Présidentielle au Togo: le dépouillement a débuté

Un membre de la CENI a débuté le dépouillement des voix au bureau de vote du lycée Bè-Plage, à Lomé, le 25 avril 2015.
© RFI/OR

Trois millions d'électeurs étaient appelés à choisir leur prochain chef d'Etat. Scrutin à un tour, cinq candidats et deux favoris, le président sortant Faure Nassingbé et son principal rival, Jean-Pierre Fabre. Le dépouillement a déjà commencé ce samedi soir, et l'ambiance calme de la journée continue à prévaloir.

Après un vote plutôt calme sur l’ensemble du Togo, les opérations de dépouillement se sont déroulées dans une atmosphère passionnée. Au lycée de Bè-Plage, à Lomé, en plein fief de l’opposition, de nombreux électeurs ont suivi dans une ambiance chaude les opérations de dépouillement. Ils applaudissaient à chaque fois que l’on sortait un bulletin de leur candidat et huaient les bulletins des adversaires.

Avant le début des opérations, les membres des bureaux de vote ont revêtu des gants chirurgicaux, une recommandation de la Céni afin de ne pas laisser accidentellement de taches sur le bulletin. Car on a voté avec un bulletin unique, où les électeurs devaient tamponner une empreinte dans la case de leur choix.

Dans ce lycée, un seul incident a émaillé la journée, un représentant d’un candidat a voulu voter avec un mandat, ce qui est autorisé, mais sans carte d’électeur, ce qui l'est moins et surtout en refusant de tremper son doigt dans l’encre indélébile. Les gendarmes de la Fosep, la force de sécurisation du scrutin, ont dû intervenir pour lui éviter d’être passé à tabac.

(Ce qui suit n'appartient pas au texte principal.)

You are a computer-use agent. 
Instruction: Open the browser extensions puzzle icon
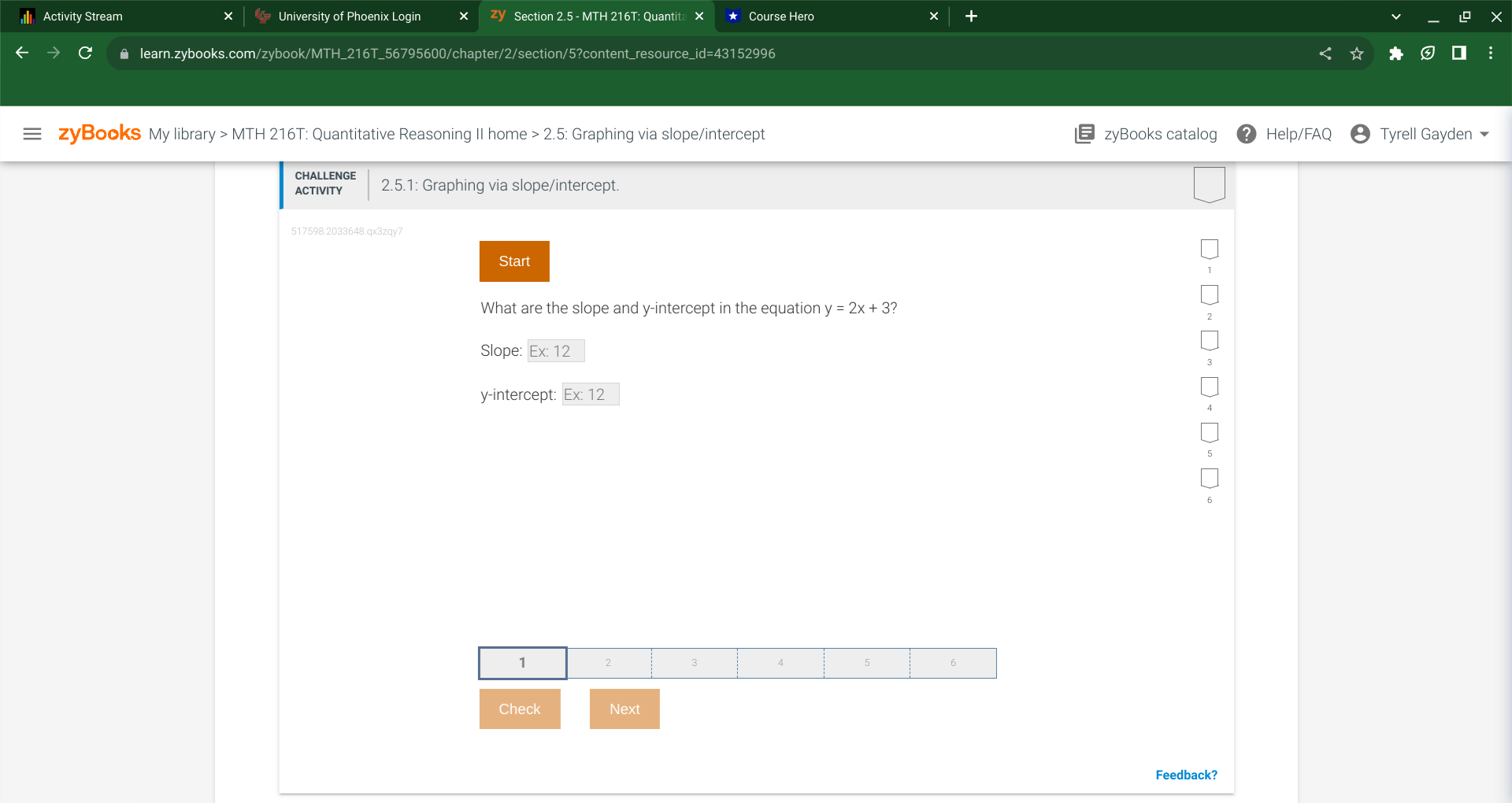pyautogui.click(x=1396, y=53)
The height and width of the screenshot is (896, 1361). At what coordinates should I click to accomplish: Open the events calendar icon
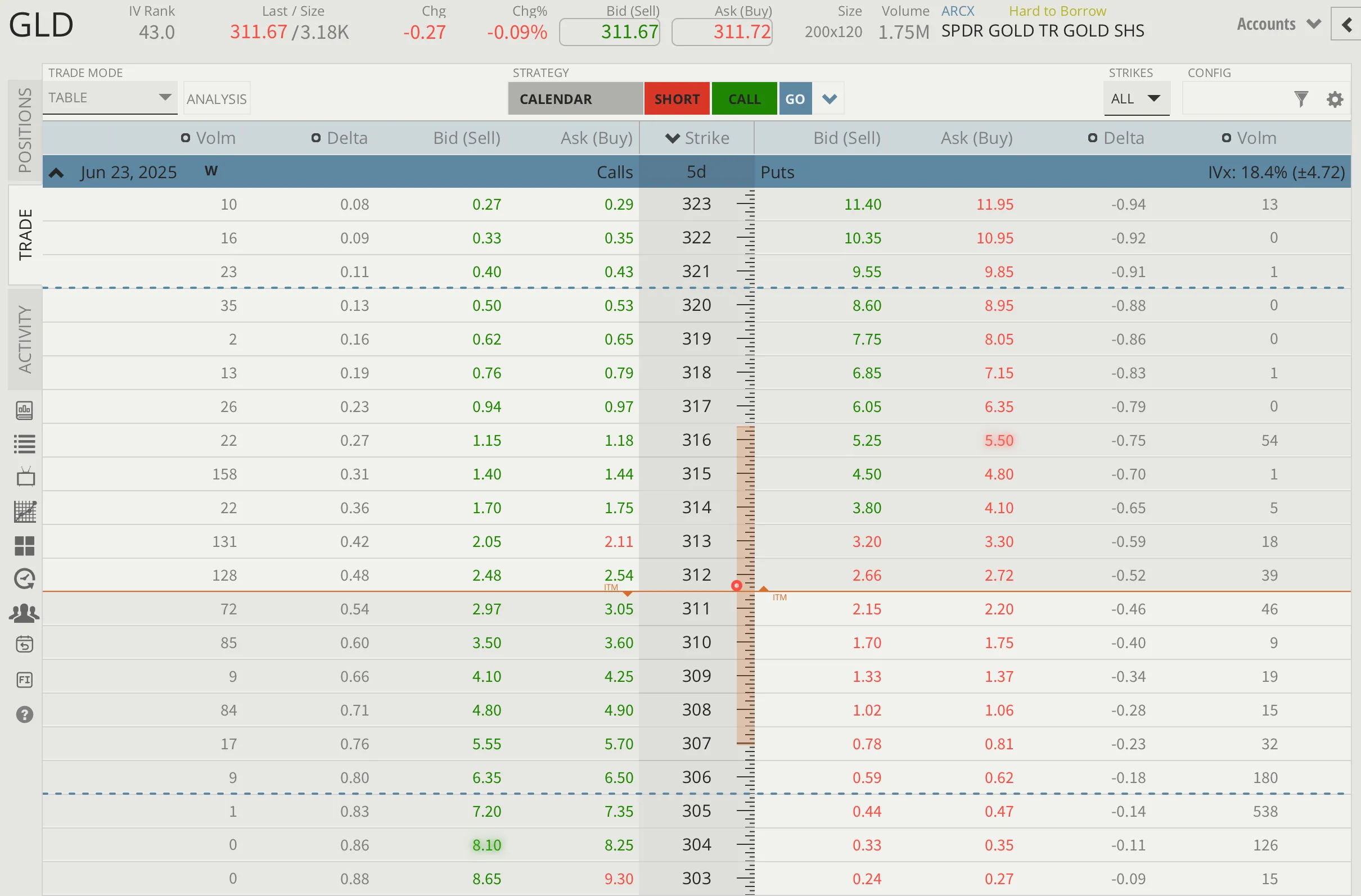[25, 645]
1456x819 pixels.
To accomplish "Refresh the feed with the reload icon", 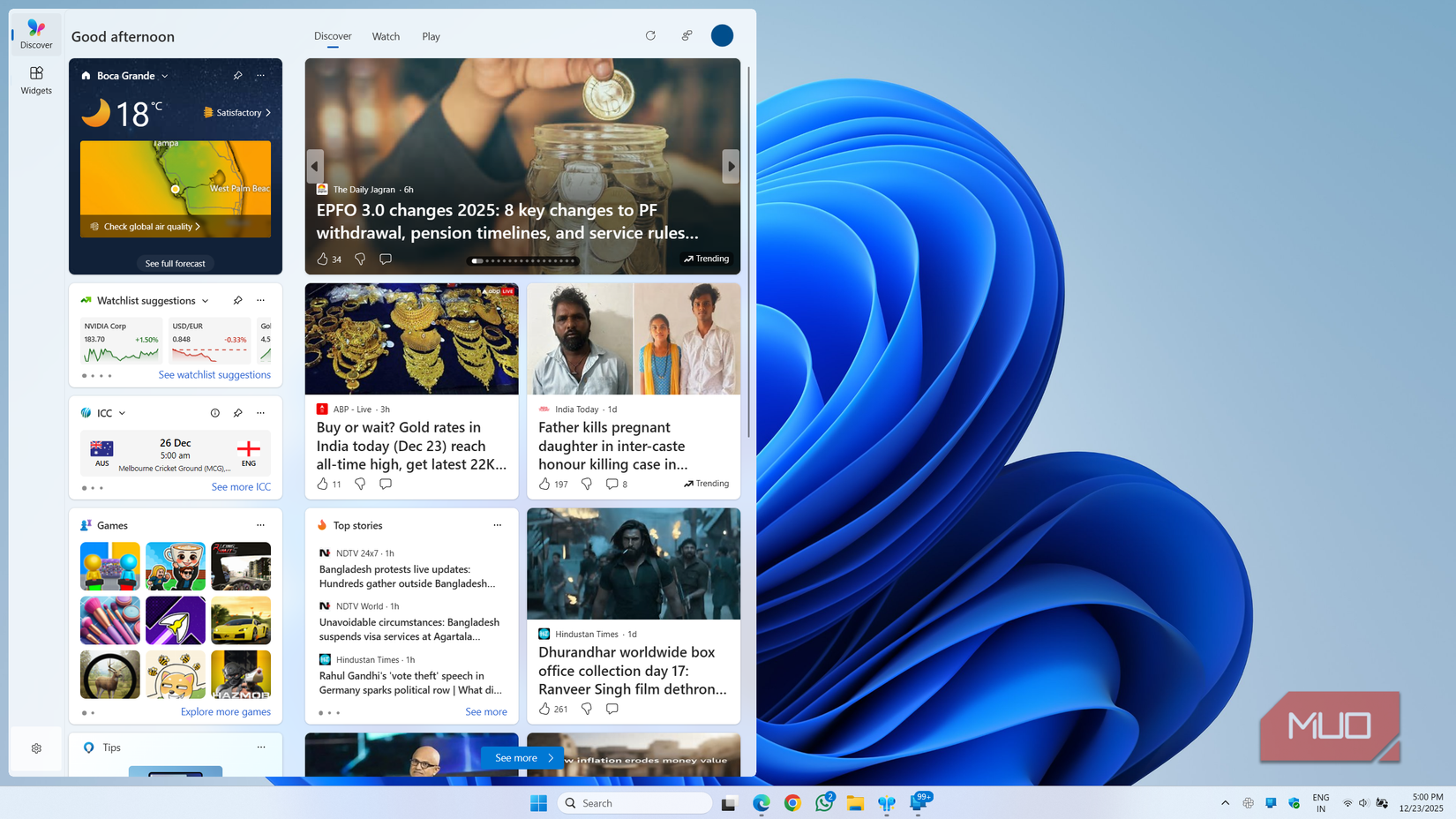I will tap(650, 35).
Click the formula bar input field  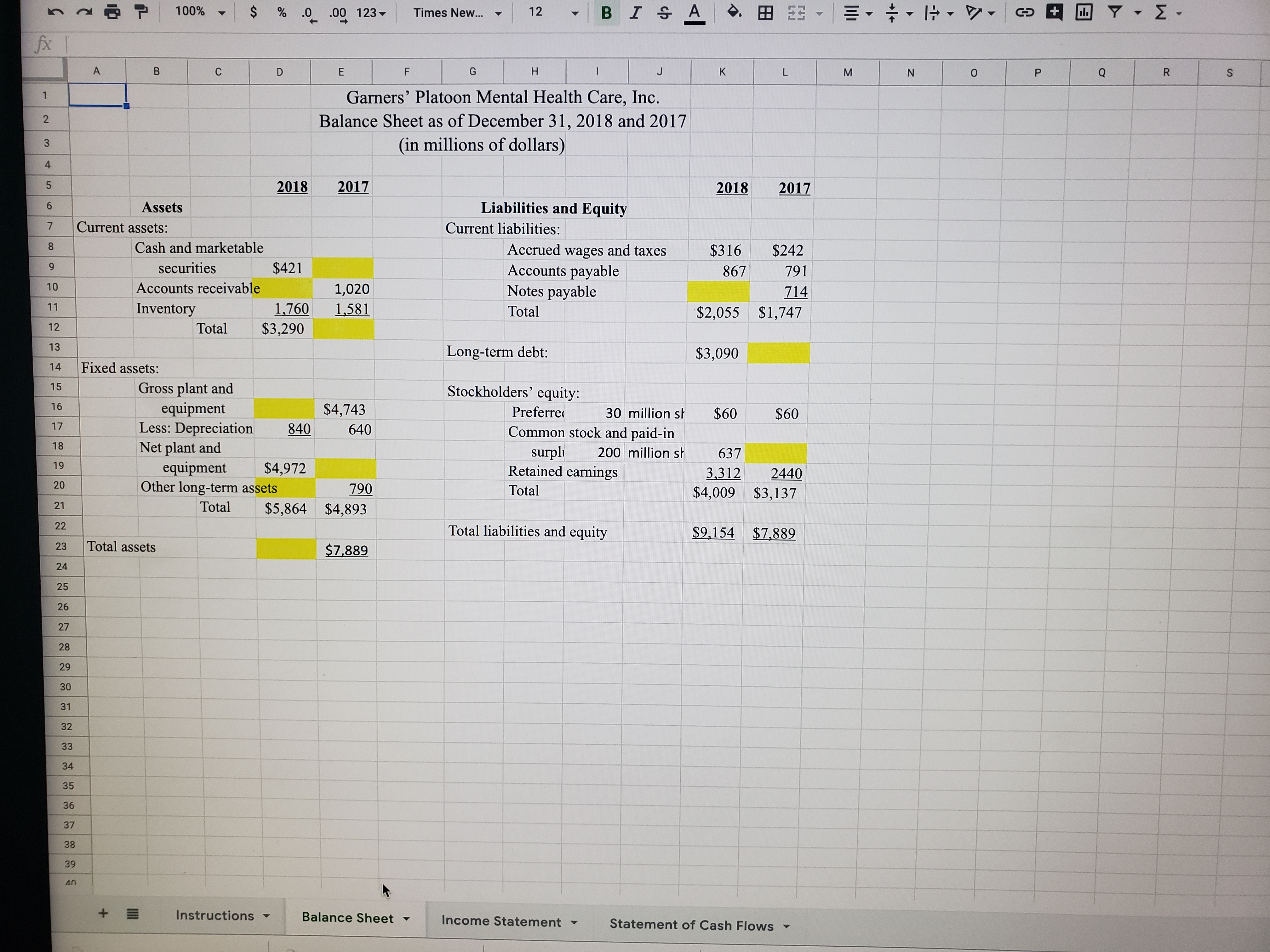click(345, 44)

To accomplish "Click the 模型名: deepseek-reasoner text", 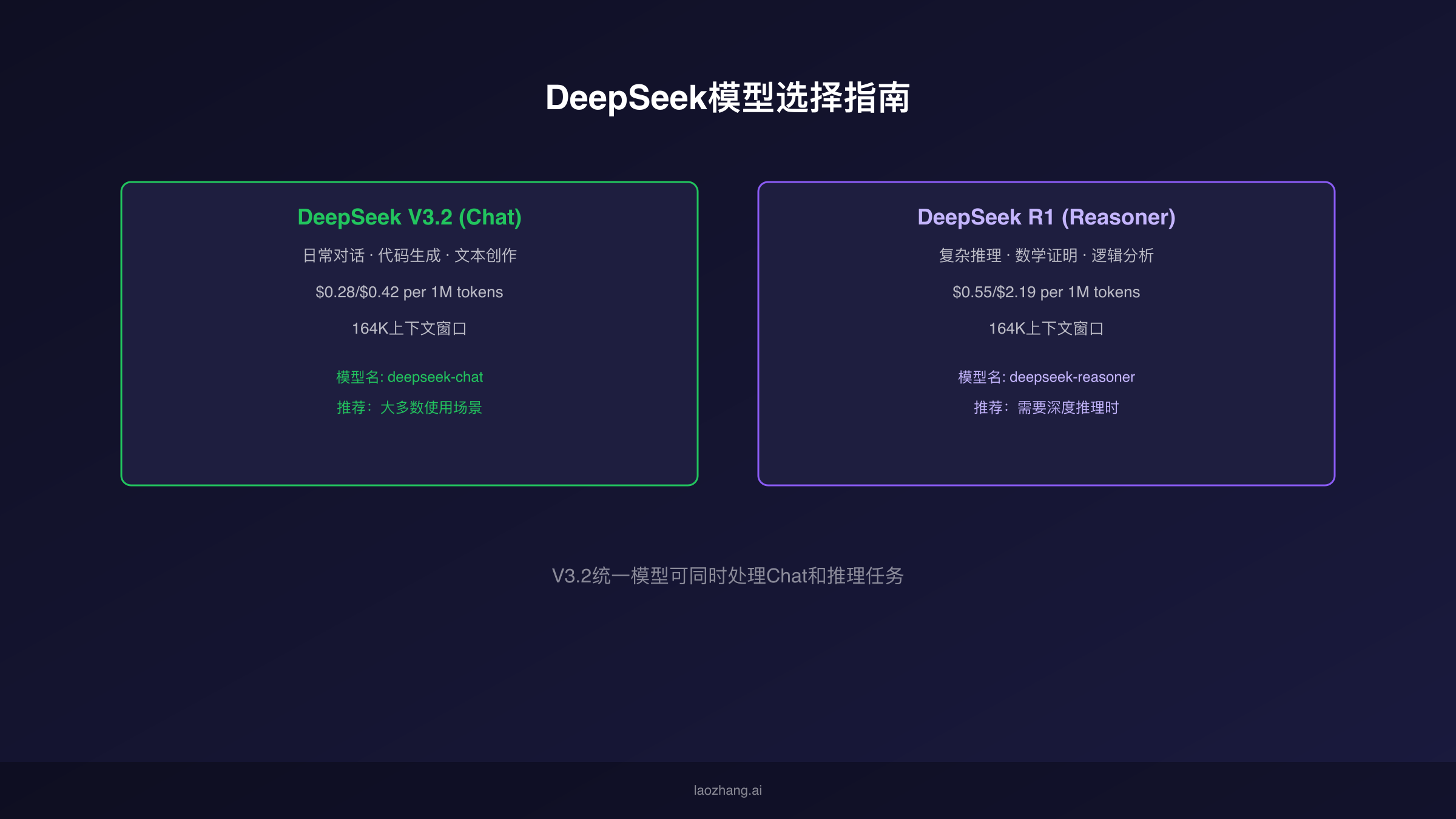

Notez aussi que nous avons rencontré beaucoup d’électeurs ne trouvant pas leur nom sur les listes de leur bureau habituel. Il y a quelques semaines la Céni avait démultiplié les bureaux affirmant vouloir éviter l’engorgement - et d’ailleurs cela a fonctionné puisque le vote s’est déroulé de façon fluide - en revanche, beaucoup d’électeurs ont été découragés ou n’ont tout simplement pas retrouvé leur bureau, ce qui a provoqué beaucoup de suspicion envers la Céni. Ce problème a concerné Lomé et sa banlieue, c'est-à-dire le plus gros bassin électoral du pays.